The most fun he has had with a tattoo, he said, was on a 73-year-old woman.

"She came in and said she didn't know how much more time she had on this planet, and she wanted a tattoo," he said. "She got a quarter-size rabbit on her butt."

That got a chuckle from Germ, 31, an artist in Zobel's parlor and an occasional customer himself.

"It's all in what you want for yourself," he said as Zobel worked on the outline of a tattoo on Germ's chest.

"The customers are more educated about their choices now," said Zobel.

That tattoos have become so accepted is no surprise, said Myrna Armstrong, a professor at and the regional dean of the Highland Lakes Campus of Texas Tech University Health Sciences Center Anita Thigpen Perry School of Nursing. She began seeing evidence of changes in the perception of tattoos in 1990.

A nurse in the Army reserves, Armstrong saw an ever-increasing number of officers with tattoos. From her academic post, she decided to study the trend.

"I didn't have any problem finding participants," she said. "They were like, 'Finally, someone who takes this seriously.'"

That study, and subsequent research with high school and college students, convinced her that long-held beliefs about who was getting tattoos and why were wrong.

"The early research was conducted in juvenile detention centers and jails," she said. "They found that people getting tattoos were criminals. Well, duh!"

Nearly 20 years ago, she said, she discovered that 10 percent to 15 percent of the high school students with tattoos she studied were from middle-class backgrounds. Since then, subsequent research has proved that tattoos cross all ethnic, social and economic lines.

"For a long time, we thought it was an impulsive thing" to get a tattoo, she said. "I think that's still true with adolescents. But for [older people], it's a lot more deliberate decision-making than we give credit for."

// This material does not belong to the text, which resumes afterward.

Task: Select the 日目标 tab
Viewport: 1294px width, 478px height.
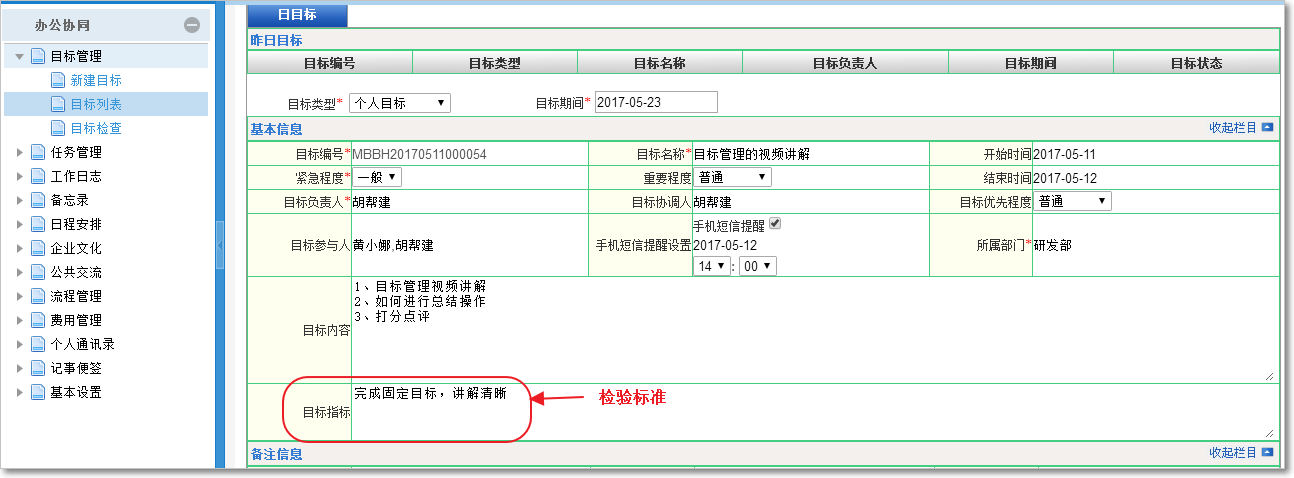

Zobel said he sees proof of that every time he looks at his calendar.

"I'm booked out four months," he said.

A delay, he said, can be a good thing, if occasionally a tough sell to customers grown accustomed to seeing detailed work done in quick segments on television shows such as "Miami Ink."

"People come in here and think they can get a big piece done in 30 minutes, and it just doesn't work like that," he said. "I spend more time with consultations than I do tattooing. I want to make sure what they're going to wear for the rest of their days is what they want.

"I know that what I thought was cool when I was 18, it's not so cool anymore."

Harsh knows that lesson well. Her first tattoo has since been covered by a different design.

"I tried to fit who I was around the design," she said. "Everything since then, I've gone in with the idea."

She has also gone in knowing her decision would be long-lasting.

"People will say to me, 'What's going to happen when you're old and have saggy skin?'" she said. "Well, I'll have really colorful saggy skin."